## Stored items
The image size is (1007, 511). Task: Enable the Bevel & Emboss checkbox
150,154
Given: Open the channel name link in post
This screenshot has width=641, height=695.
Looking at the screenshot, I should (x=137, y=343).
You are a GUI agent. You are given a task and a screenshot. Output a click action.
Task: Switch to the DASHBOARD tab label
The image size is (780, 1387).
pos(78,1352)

## Task to carry out
Take the entries above and transcribe them in full.

## Result of this task
The image size is (1007, 511). Task: Enable the Bevel & Emboss checkbox
150,154
Given: Open the channel name link in post
This screenshot has width=641, height=695.
Looking at the screenshot, I should (x=137, y=343).
You are a GUI agent. You are given a task and a screenshot. Output a click action.
Task: Switch to the DASHBOARD tab label
The image size is (780, 1387).
pos(78,1352)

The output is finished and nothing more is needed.